Zou je kunnen stellen dat het gebied het domein van het zijn is en dat de kaart in het domein van het hebben valt. Feiten zijn en meningen heb je.

De kaart in je hoofd kun je niet uitgummen, maar je kunt wel het onderscheidingsvermogen beoefenen om het zijn van het denkbeeldige te scheiden. Het denkbeeldige kan niet vernietigd worden omdat het niet bestaat.
Het wonderlijke is dat het denkbeeld wel een directe invloed kan hebben op hoe de wereld wordt beleefd, zodra men erin gelooft gaat het werken. Geloof is de brandstof van de toekomst, nu alleen nog een goed denkbeeld vinden dat als voertuig kan dienen. Een denkbeeld waar iedereen beter van wordt.

Schok


Reynaert de Vos maakte een onuitwisbare indruk op mijn achtjarige zoon.
Hij kreeg er hartkloppingen van toen Reynaert de poten van de beer afstroopte om ze als laarzen te gebruiken voor zijn bedevaartstocht. Het werd voor hem het oerbeeld van ploerterigheid. De aanblik van de mensenvoetschoenen van Magritte brachten dezelfde schok te weeg. Hier was een mens gestroopt en dat binnen de beschaafde muren van het museum. Het schilderij ‘Dit is geen pijp!’ stelde enigszins gerust, maar niet voor lang.
In Richard de Derde schetste Shakespeare een avondvullend inkijkje in de geniale inktzwarte kant van de mens. De ploertigst denkbare held werd bijna wellustig in het zonnetje gezet tot verbijstering van de achtjarige.
De inktzwarte kant is dus in beeld gebracht, gedetecteerd. De kans om die kant te overstijgen is door te zeggen; “Ik ben Richard Reynaert de derde en ik loop op mensenvoetschoenen om mijn bedevaartsoord te bereiken.” Waarom? Gewoon om te ervaren hoe dat voelt om een ploert te zijn, om de schok te verwerken dat ook die mogelijkheid aanwezig is. Mijn zoon van acht is altijd nieuwsgierig gebleven naar het mogelijke.

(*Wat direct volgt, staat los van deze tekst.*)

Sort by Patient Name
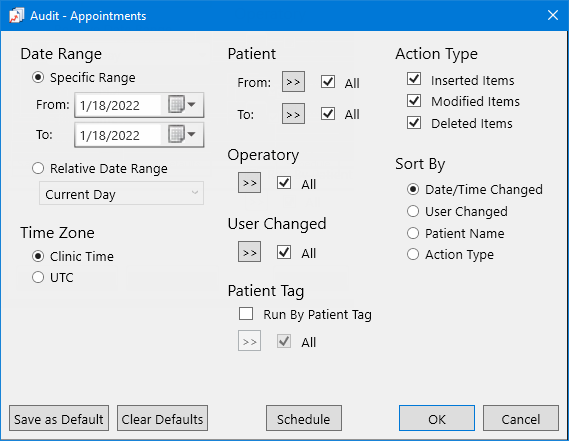Screen dimensions: 569x441 [413, 233]
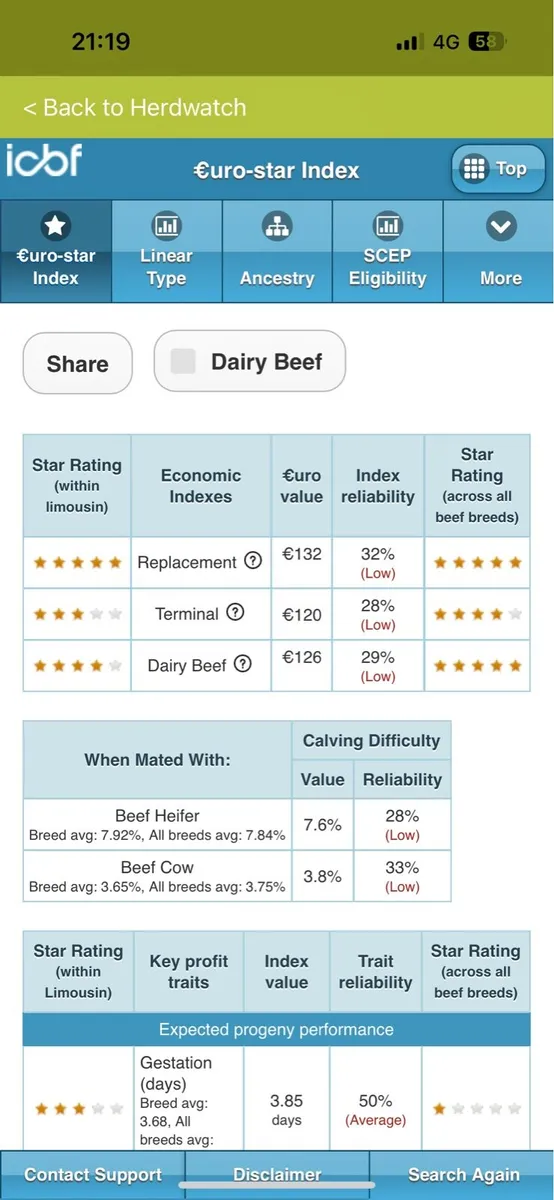Tap Search Again
554x1200 pixels.
point(463,1175)
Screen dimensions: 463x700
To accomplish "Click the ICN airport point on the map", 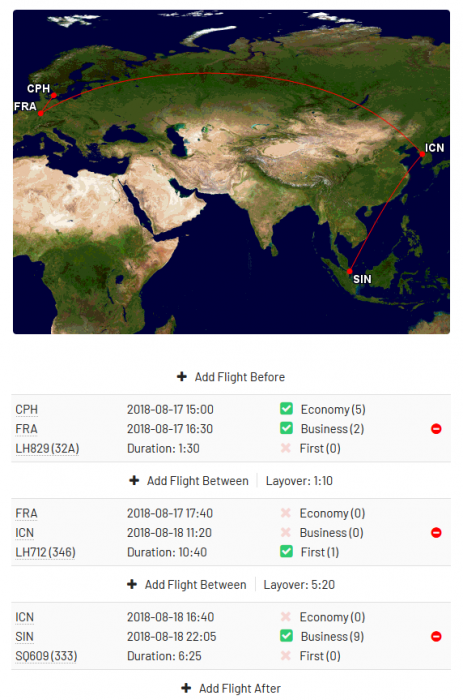I will pyautogui.click(x=422, y=154).
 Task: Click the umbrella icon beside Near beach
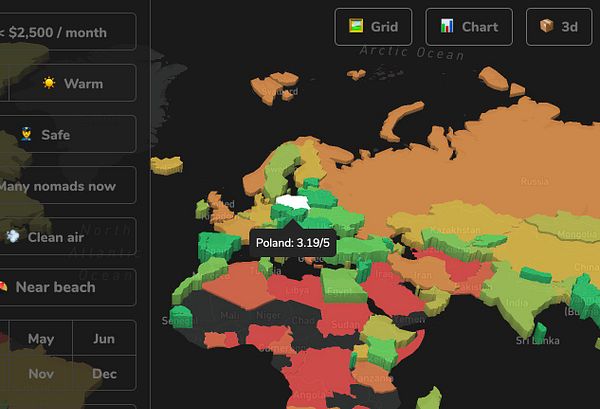coord(3,286)
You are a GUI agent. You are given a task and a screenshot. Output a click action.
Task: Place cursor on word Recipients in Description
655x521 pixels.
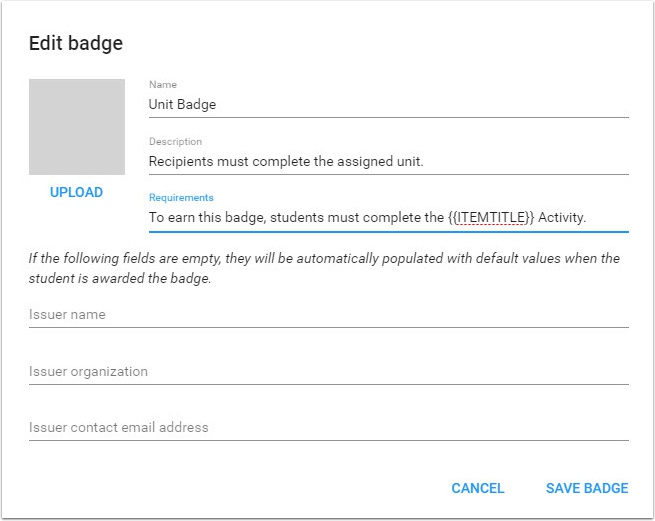pos(182,161)
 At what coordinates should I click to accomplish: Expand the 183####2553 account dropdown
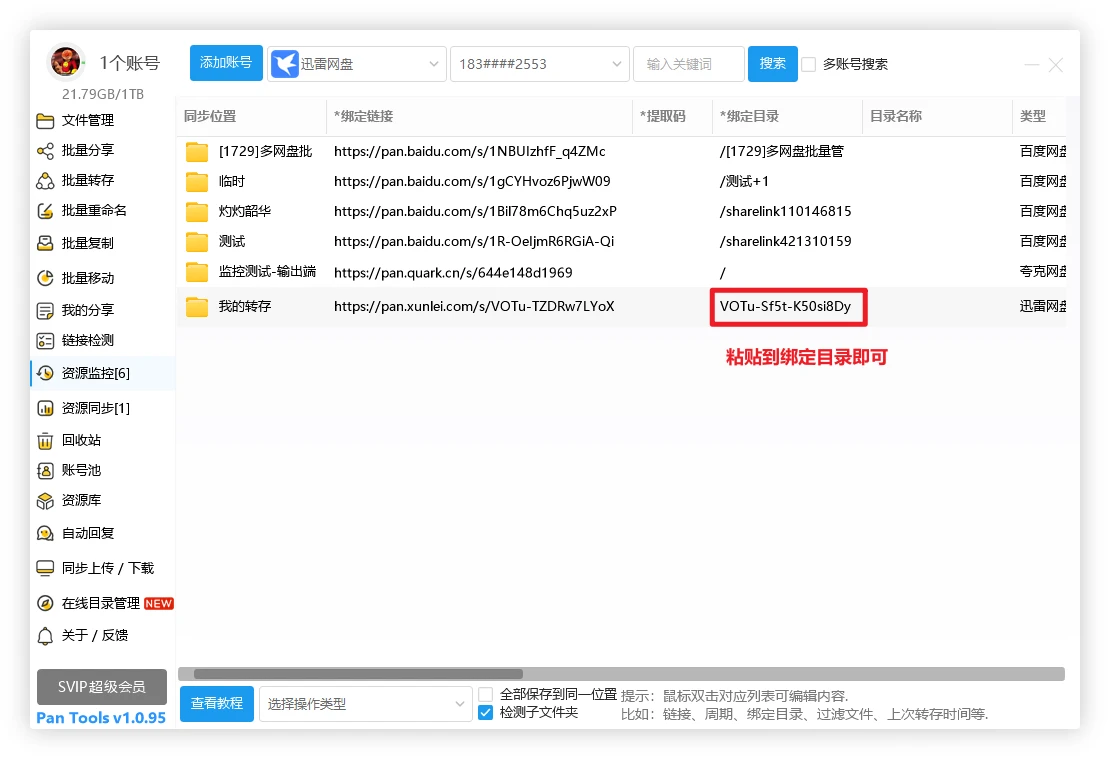[x=540, y=64]
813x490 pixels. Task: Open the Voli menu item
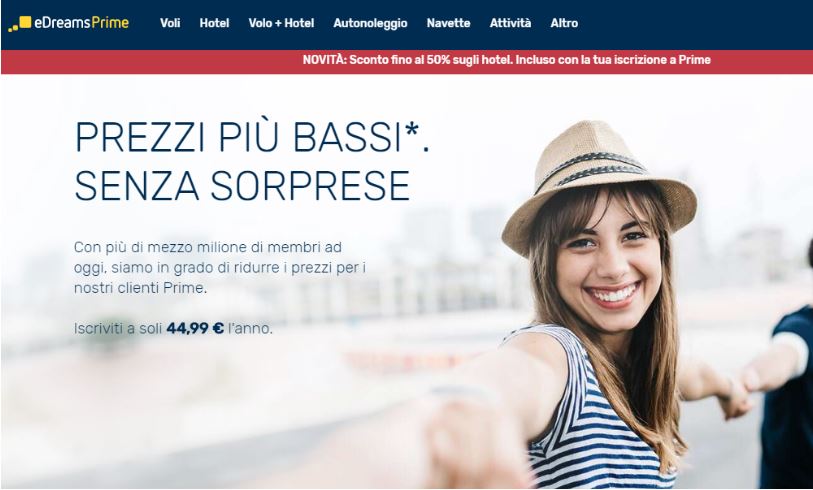(x=170, y=23)
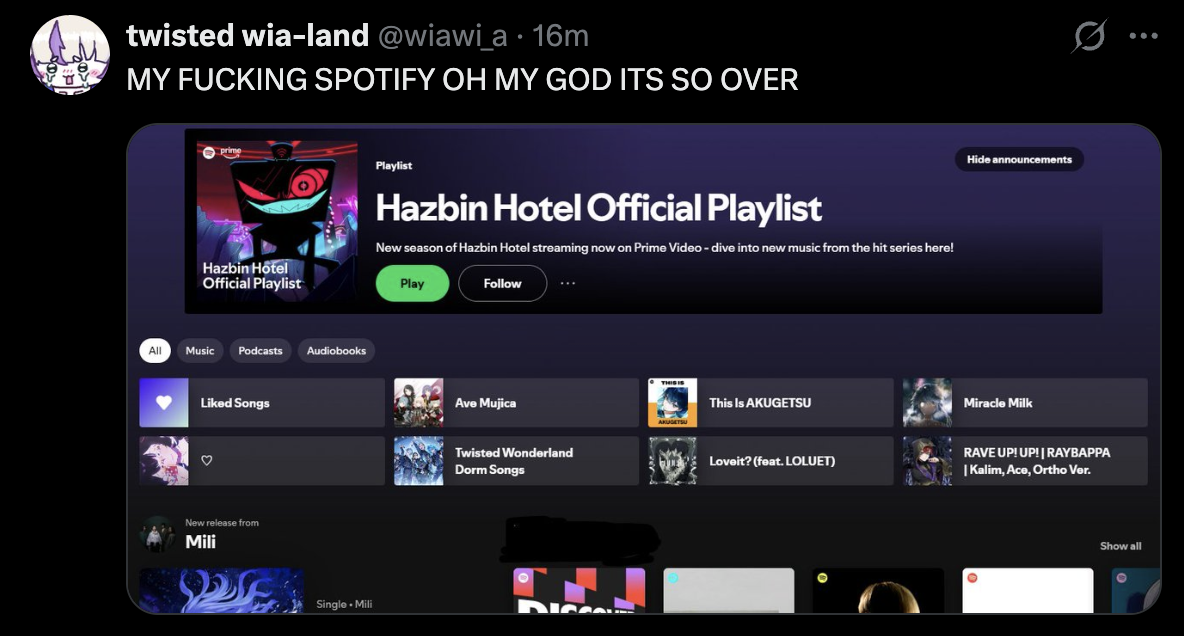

De ‘echte’ Richard de derde was echt gebocheld en is onlangs opgegraven, ze konden hem identificeren door zijn bochel. Historici beweren nu dat hij best een aardige koning was in vergelijking met de rest.
Shakespeare zou hem onrecht aangedaan hebben door hem onterecht zo inktzwart te verbeelden. De zwarte kant van Shakespeare?